**PROMPT**
An exact copy of the lines from the one containing "Námið (111, 114)" to the end of the records below is required, and nothing else.

++++ MATERIAL FOR THE TASK

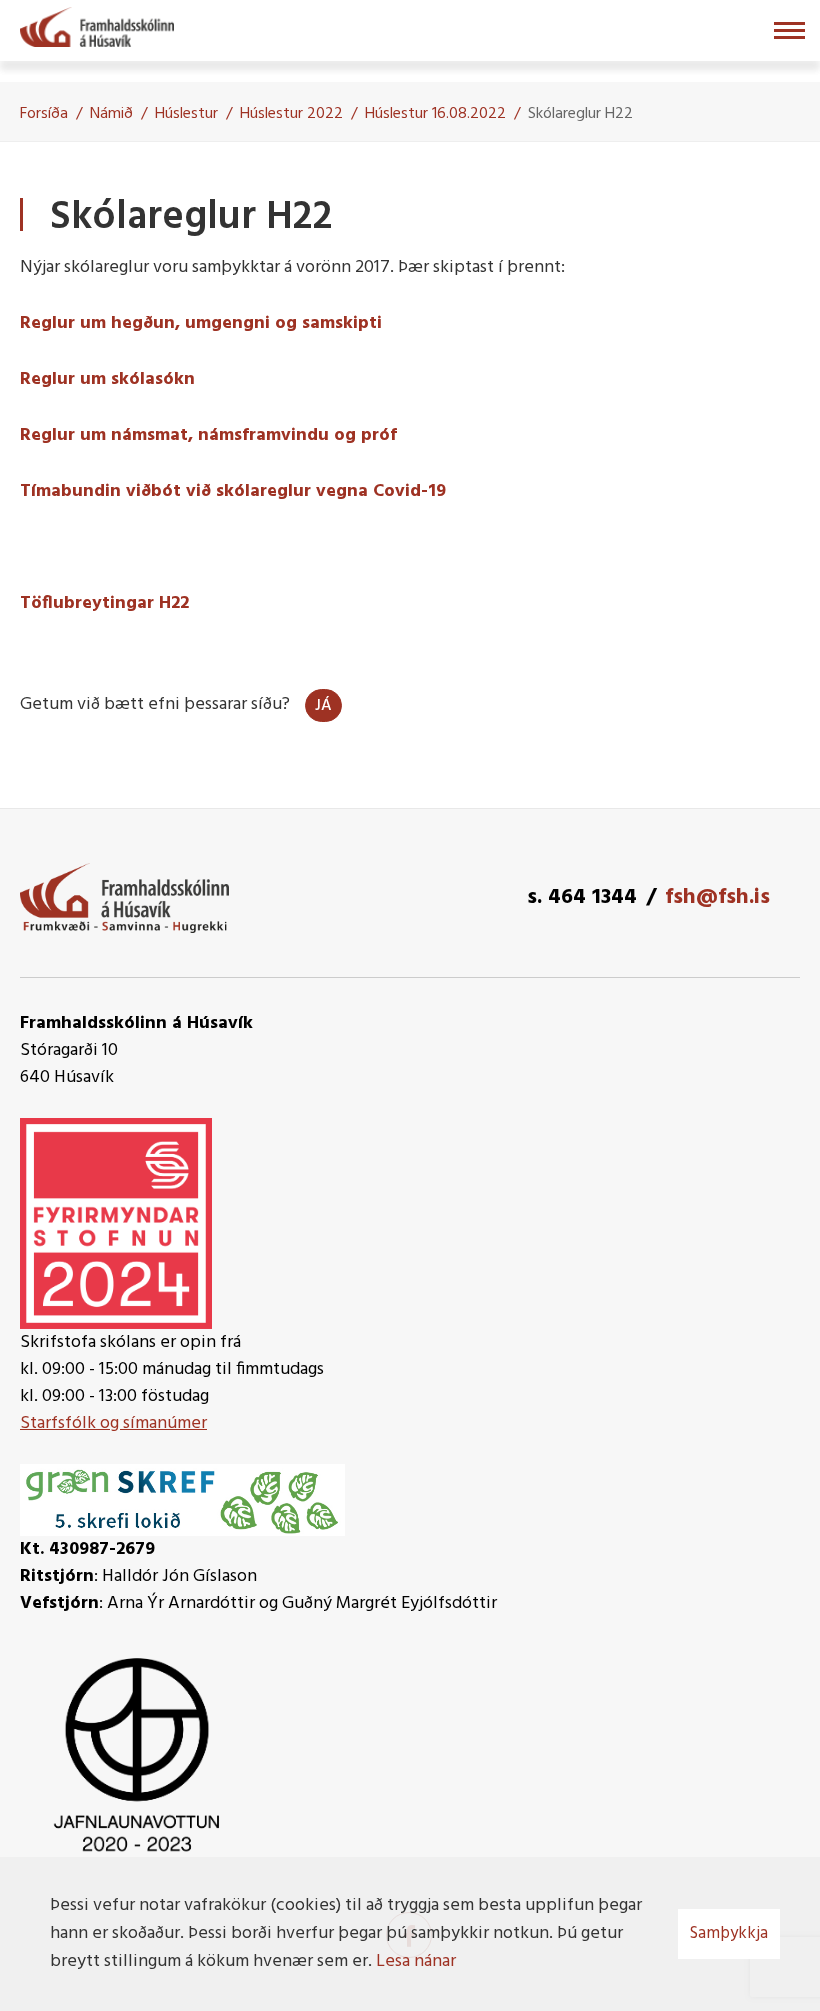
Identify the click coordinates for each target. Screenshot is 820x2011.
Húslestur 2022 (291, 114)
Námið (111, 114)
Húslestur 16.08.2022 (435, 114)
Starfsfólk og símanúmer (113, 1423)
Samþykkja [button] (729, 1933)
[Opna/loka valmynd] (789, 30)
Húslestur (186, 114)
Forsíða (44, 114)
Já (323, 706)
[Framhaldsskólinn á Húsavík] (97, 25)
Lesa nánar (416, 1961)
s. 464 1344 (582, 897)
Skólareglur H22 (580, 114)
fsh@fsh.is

++++++++

**EXERCISE OUTPUT**
Námið (111, 114)
Húslestur 16.08.2022 (435, 114)
Starfsfólk og símanúmer (113, 1423)
Samþykkja [button] (729, 1933)
[Opna/loka valmynd] (789, 30)
Húslestur (186, 114)
Forsíða (44, 114)
Já (323, 706)
[Framhaldsskólinn á Húsavík] (97, 25)
Lesa nánar (416, 1961)
s. 464 1344 (582, 897)
Skólareglur H22 (580, 114)
fsh@fsh.is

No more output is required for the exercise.